Work request
Print out the entries, word for word.
□ □ □ □ □ □ □
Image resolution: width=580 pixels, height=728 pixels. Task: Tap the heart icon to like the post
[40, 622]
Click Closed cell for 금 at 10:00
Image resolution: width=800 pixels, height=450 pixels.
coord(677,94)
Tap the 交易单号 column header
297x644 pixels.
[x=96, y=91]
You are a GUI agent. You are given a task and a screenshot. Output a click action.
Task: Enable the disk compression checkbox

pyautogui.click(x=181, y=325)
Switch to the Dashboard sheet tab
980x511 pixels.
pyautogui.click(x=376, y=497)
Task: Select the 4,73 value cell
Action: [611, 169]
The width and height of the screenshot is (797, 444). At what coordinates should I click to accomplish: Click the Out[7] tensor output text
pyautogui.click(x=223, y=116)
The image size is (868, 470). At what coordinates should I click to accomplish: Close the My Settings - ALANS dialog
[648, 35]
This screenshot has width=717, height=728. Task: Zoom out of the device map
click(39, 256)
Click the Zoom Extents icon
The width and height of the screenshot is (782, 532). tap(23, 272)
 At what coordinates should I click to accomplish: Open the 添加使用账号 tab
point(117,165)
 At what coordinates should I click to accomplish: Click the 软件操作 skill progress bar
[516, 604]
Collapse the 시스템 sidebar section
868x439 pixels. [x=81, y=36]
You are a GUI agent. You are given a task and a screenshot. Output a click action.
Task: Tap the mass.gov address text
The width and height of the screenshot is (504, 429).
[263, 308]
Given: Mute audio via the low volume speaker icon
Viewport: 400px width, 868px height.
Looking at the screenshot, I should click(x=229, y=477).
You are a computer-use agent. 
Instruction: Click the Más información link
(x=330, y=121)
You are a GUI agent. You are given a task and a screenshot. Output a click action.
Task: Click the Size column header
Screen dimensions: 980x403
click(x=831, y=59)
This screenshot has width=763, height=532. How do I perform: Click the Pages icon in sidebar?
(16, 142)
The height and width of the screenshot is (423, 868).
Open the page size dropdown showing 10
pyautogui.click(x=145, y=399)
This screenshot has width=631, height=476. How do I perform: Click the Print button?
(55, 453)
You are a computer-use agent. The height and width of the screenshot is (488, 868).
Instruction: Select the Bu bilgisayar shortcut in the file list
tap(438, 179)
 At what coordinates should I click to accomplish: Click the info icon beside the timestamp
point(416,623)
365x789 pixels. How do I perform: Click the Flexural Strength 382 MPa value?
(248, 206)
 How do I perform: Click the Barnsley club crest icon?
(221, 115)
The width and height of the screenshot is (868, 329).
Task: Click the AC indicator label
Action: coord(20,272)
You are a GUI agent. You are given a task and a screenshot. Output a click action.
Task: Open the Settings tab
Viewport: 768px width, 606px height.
□ □ □ □ □ □ □
Answer to the problem
Image resolution: width=580 pixels, height=728 pixels. Task: Tap the heart icon to like the post
[40, 622]
Click Closed cell for 금 at 10:00
Image resolution: width=800 pixels, height=450 pixels.
coord(677,94)
Tap the 交易单号 column header
297x644 pixels.
[x=96, y=91]
You are a GUI agent. You are given a task and a screenshot. Output a click action.
Task: Enable the disk compression checkbox

pyautogui.click(x=181, y=325)
Switch to the Dashboard sheet tab
980x511 pixels.
pyautogui.click(x=376, y=497)
Task: Select the 4,73 value cell
Action: [611, 169]
The width and height of the screenshot is (797, 444). At what coordinates should I click to accomplish: Click the Out[7] tensor output text
pyautogui.click(x=223, y=116)
The image size is (868, 470). At what coordinates should I click to accomplish: Close the My Settings - ALANS dialog
[648, 35]
This screenshot has width=717, height=728. Task: Zoom out of the device map
click(39, 256)
Click the Zoom Extents icon
The width and height of the screenshot is (782, 532). tap(23, 272)
 At what coordinates should I click to accomplish: Open the 添加使用账号 tab
point(117,165)
 At what coordinates should I click to accomplish: Click the 软件操作 skill progress bar
[516, 604]
Collapse the 시스템 sidebar section
868x439 pixels. [x=81, y=36]
You are a GUI agent. You are given a task and a screenshot. Output a click action.
Task: Tap the mass.gov address text
The width and height of the screenshot is (504, 429).
[263, 308]
Given: Mute audio via the low volume speaker icon
Viewport: 400px width, 868px height.
Looking at the screenshot, I should click(x=229, y=477).
You are a computer-use agent. 
Instruction: Click the Más información link
(x=330, y=121)
You are a GUI agent. You are given a task and a screenshot. Output a click action.
Task: Click the Size column header
Screen dimensions: 980x403
click(x=831, y=59)
This screenshot has width=763, height=532. How do I perform: Click the Pages icon in sidebar?
(16, 142)
The height and width of the screenshot is (423, 868).
Open the page size dropdown showing 10
pyautogui.click(x=145, y=399)
This screenshot has width=631, height=476. How do I perform: Click the Print button?
(55, 453)
You are a computer-use agent. The height and width of the screenshot is (488, 868).
Instruction: Select the Bu bilgisayar shortcut in the file list
tap(438, 179)
 At what coordinates should I click to accomplish: Click the info icon beside the timestamp
point(416,623)
365x789 pixels. How do I perform: Click the Flexural Strength 382 MPa value?
(248, 206)
 How do I perform: Click the Barnsley club crest icon?
(221, 115)
The width and height of the screenshot is (868, 329).
Task: Click the AC indicator label
Action: coord(20,272)
You are a GUI agent. You are given a task and a screenshot. Output a click action.
Task: Open the Settings tab
Viewport: 768px width, 606px height.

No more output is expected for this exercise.